__Trecho do texto__.
Então você vai descobrir que aquelas propagandas eleitorais que dizem que tudo melhorou é, como em outros casos, mentiras vendidas para o público que não frequenta a escola, ou que - sugado pelo mercado de trabalho - deseja apenas um lugar para deixar o seu filho ocupado enquanto se esgota de trabalhar. Para essas pessoas, a maior preocupação é de consumir aquilo que há poucos anos era impensado consumir, se matam aguardando o salário que vão ganhar para comprar parafernálias produzidas por outras pessoas - que do outro lado do mundo- ganham menos do que elas. Para isso é importante que os filhos fiquem com alguém, não estão preocupados em colaborar na formação de seus filhos para a cidadania, aprenderam que cuidar bem do filho é comprar o que ele quer.


Há também aqueles que são cínicos. Como o seu poder aquisitivo pode pagar uma escola particular para os seus filhos, acham que o sistema público precisa apenas ser um modelo preventivo do sistema prisional, onde a educação integral vai impedir que aqueles sujeitos "perigosos" para a sociedade permaneçam vigiados e sobre controle. Em sua concepção de mundo como quem usa o sistema público é pobre, e estes são "limitados", basta então que aprendam a ler e escrever. Afinal, desse modo vão fazer parte do exército de reserva que mantém o salário dos demais trabalhadores em baixa, ou, simplesmente vão compor o grupo que se submete aos subempregos.

A rotina de professor então será um duro choque de realidade. Vai descobrir que não importa o quanto você se esforce para ensinar aqueles crianças, o quanto deseja que nelas seja desperto o espírito crítico, ou a consciência para o mundo em que vivem, infelizmente para uma grande parcela o resultado positivo não virá. Como poderia ser diferente? Em suas casas muitas dessas crianças apenas aprendem a não perturbar, quando tiverem dúvidas do tipo, por exemplo, qual a razão do céu ser azul. Que fiquem quietas pois seus pais estão tentando relaxar após trabalharem duro para comprar alguma parafernália nova e divertida. "Quer saber algo? Vai no google, não dei um duro danado para comprar aquele computador e você não usar."

__Pedido A__. Resuma em duas frases o trecho sobre a escola pública.
__Pedido B__. Cite do trecho sobre a escola pública a parte que começa com as palavras "Então você vai" e termina com "que ele quer.".

__Itens da listagem__.
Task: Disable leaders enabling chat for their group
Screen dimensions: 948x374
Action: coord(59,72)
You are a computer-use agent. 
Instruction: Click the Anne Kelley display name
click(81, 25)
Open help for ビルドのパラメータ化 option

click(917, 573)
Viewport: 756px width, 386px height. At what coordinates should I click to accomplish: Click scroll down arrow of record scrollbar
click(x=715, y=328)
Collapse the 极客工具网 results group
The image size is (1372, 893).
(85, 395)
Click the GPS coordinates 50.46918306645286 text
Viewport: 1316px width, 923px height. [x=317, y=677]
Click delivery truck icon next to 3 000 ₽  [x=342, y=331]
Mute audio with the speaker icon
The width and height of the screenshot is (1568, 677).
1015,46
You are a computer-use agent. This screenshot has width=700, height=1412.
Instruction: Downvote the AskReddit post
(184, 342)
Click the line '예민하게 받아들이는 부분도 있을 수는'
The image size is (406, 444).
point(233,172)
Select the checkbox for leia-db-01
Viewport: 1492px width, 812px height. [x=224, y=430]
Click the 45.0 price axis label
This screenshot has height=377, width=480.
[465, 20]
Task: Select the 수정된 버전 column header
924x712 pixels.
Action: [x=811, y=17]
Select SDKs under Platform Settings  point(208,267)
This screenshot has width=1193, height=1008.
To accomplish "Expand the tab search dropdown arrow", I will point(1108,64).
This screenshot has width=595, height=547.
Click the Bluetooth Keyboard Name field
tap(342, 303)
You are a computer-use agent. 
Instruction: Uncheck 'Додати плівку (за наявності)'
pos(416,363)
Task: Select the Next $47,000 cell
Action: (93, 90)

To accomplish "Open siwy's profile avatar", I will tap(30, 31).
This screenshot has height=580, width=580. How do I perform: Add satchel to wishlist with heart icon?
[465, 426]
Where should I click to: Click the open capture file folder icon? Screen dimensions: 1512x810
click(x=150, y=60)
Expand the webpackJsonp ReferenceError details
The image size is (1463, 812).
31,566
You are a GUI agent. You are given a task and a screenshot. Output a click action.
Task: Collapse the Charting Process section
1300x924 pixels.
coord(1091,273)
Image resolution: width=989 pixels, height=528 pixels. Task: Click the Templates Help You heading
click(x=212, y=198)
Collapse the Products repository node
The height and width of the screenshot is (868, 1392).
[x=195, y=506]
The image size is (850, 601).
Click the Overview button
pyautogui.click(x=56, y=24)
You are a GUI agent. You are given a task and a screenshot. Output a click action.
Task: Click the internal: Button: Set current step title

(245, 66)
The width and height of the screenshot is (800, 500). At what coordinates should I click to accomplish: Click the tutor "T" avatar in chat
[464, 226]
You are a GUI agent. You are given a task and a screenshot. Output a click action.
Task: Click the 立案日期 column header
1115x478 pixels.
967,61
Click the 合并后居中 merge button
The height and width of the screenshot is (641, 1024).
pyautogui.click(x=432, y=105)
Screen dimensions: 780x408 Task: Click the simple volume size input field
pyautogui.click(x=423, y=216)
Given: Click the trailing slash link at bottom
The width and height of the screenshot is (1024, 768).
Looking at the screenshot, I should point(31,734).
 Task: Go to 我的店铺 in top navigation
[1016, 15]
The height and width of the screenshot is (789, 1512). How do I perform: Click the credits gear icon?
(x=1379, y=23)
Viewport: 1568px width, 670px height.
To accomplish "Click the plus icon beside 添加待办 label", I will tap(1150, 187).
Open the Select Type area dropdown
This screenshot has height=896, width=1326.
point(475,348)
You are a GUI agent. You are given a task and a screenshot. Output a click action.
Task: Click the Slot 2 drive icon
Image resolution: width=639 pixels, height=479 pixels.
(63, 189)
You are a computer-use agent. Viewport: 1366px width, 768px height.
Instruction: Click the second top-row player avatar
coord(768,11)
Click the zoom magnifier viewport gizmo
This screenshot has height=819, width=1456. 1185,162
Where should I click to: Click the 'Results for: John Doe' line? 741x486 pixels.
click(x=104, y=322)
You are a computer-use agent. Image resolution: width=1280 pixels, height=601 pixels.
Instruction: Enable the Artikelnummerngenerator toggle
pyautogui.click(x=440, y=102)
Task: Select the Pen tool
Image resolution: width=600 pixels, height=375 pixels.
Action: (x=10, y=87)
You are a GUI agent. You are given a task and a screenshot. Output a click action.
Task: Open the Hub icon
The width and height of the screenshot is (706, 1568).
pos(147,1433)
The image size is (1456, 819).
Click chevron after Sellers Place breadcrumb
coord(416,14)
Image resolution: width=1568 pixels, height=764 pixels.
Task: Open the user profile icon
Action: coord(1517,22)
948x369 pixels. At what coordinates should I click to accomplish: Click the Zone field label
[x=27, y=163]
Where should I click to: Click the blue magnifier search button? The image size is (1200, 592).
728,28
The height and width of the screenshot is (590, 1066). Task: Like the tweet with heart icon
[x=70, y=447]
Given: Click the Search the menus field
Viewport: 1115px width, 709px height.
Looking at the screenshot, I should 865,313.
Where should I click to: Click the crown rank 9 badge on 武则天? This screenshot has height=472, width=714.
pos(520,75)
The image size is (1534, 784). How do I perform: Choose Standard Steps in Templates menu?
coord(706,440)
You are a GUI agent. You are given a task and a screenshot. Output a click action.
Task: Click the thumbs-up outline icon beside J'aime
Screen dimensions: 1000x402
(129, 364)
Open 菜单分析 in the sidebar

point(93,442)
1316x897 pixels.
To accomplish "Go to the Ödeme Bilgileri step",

__Resposta A__. O trecho diz que as propagandas eleitorais de que tudo melhorou são mentiras vendidas a pais que só querem um lugar para deixar os filhos enquanto trabalham para consumir. Também aponta os cínicos que pagam escola particular e veem o ensino público como forma de manter os pobres vigiados, e diz que a rotina de professor será um duro choque de realidade, já que muitas crianças só aprendem em casa a não perturbar.

__Resposta B__.
Então você vai descobrir que aquelas propagandas eleitorais que dizem que tudo melhorou é, como em outros casos, mentiras vendidas para o público que não frequenta a escola, ou que - sugado pelo mercado de trabalho - deseja apenas um lugar para deixar o seu filho ocupado enquanto se esgota de trabalhar. Para essas pessoas, a maior preocupação é de consumir aquilo que há poucos anos era impensado consumir, se matam aguardando o salário que vão ganhar para comprar parafernálias produzidas por outras pessoas - que do outro lado do mundo- ganham menos do que elas. Para isso é importante que os filhos fiquem com alguém, não estão preocupados em colaborar na formação de seus filhos para a cidadania, aprenderam que cuidar bem do filho é comprar o que ele quer.